### TASK:
From the first line to the last, reproduce the records exactly.

### TASK INPUTS:
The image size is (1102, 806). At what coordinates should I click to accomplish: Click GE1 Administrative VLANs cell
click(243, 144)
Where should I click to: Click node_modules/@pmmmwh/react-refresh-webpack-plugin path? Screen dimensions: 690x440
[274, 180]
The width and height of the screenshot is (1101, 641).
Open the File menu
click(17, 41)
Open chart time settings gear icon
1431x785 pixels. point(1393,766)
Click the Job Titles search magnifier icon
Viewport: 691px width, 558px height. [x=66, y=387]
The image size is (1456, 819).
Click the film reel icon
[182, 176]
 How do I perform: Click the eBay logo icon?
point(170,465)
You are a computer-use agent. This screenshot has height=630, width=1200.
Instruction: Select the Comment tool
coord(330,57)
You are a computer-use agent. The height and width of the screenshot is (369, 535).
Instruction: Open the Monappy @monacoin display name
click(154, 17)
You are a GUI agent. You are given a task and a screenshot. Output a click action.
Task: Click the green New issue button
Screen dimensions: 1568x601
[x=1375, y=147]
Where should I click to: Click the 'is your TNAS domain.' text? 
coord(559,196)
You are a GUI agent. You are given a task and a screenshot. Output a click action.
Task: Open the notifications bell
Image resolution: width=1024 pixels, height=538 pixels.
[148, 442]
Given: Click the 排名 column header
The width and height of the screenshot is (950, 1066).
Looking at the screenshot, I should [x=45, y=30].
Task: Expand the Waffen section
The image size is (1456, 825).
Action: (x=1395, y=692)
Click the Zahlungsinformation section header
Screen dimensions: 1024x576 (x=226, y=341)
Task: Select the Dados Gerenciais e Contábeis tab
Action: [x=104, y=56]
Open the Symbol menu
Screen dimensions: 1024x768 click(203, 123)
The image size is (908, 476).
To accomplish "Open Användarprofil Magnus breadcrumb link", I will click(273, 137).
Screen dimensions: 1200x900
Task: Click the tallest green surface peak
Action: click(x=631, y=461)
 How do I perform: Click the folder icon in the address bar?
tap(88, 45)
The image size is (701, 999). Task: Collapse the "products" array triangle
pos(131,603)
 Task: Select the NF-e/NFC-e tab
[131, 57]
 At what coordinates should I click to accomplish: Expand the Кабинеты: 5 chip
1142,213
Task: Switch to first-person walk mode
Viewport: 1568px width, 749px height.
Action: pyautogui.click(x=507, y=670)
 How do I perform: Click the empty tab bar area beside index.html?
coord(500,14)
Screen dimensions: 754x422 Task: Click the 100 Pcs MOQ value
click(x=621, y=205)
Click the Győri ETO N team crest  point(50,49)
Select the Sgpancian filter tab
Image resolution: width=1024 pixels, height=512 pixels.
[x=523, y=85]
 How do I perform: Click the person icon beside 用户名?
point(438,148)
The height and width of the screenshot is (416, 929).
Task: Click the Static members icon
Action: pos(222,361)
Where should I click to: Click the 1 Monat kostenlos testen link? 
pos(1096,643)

### YOUR SOLUTION:
The image size is (1102, 806). At what coordinates should I click to accomplish: Click GE1 Administrative VLANs cell
click(243, 144)
Where should I click to: Click node_modules/@pmmmwh/react-refresh-webpack-plugin path? Screen dimensions: 690x440
[274, 180]
The width and height of the screenshot is (1101, 641).
Open the File menu
click(17, 41)
Open chart time settings gear icon
1431x785 pixels. point(1393,766)
Click the Job Titles search magnifier icon
Viewport: 691px width, 558px height. [x=66, y=387]
The image size is (1456, 819).
Click the film reel icon
[182, 176]
 How do I perform: Click the eBay logo icon?
point(170,465)
You are a computer-use agent. This screenshot has height=630, width=1200.
Instruction: Select the Comment tool
coord(330,57)
You are a computer-use agent. The height and width of the screenshot is (369, 535).
Instruction: Open the Monappy @monacoin display name
click(154, 17)
You are a GUI agent. You are given a task and a screenshot. Output a click action.
Task: Click the green New issue button
Screen dimensions: 1568x601
[x=1375, y=147]
Where should I click to: Click the 'is your TNAS domain.' text? 
coord(559,196)
You are a GUI agent. You are given a task and a screenshot. Output a click action.
Task: Open the notifications bell
Image resolution: width=1024 pixels, height=538 pixels.
[148, 442]
Given: Click the 排名 column header
The width and height of the screenshot is (950, 1066).
Looking at the screenshot, I should [x=45, y=30].
Task: Expand the Waffen section
The image size is (1456, 825).
Action: (x=1395, y=692)
Click the Zahlungsinformation section header
Screen dimensions: 1024x576 (x=226, y=341)
Task: Select the Dados Gerenciais e Contábeis tab
Action: [x=104, y=56]
Open the Symbol menu
Screen dimensions: 1024x768 click(203, 123)
The image size is (908, 476).
To accomplish "Open Användarprofil Magnus breadcrumb link", I will click(273, 137).
Screen dimensions: 1200x900
Task: Click the tallest green surface peak
Action: click(x=631, y=461)
 How do I perform: Click the folder icon in the address bar?
tap(88, 45)
The image size is (701, 999). Task: Collapse the "products" array triangle
pos(131,603)
 Task: Select the NF-e/NFC-e tab
[131, 57]
 At what coordinates should I click to accomplish: Expand the Кабинеты: 5 chip
1142,213
Task: Switch to first-person walk mode
Viewport: 1568px width, 749px height.
Action: pyautogui.click(x=507, y=670)
 How do I perform: Click the empty tab bar area beside index.html?
coord(500,14)
Screen dimensions: 754x422 Task: Click the 100 Pcs MOQ value
click(x=621, y=205)
Click the Győri ETO N team crest  point(50,49)
Select the Sgpancian filter tab
Image resolution: width=1024 pixels, height=512 pixels.
[x=523, y=85]
 How do I perform: Click the person icon beside 用户名?
point(438,148)
The height and width of the screenshot is (416, 929).
Task: Click the Static members icon
Action: pos(222,361)
Where should I click to: Click the 1 Monat kostenlos testen link? 
pos(1096,643)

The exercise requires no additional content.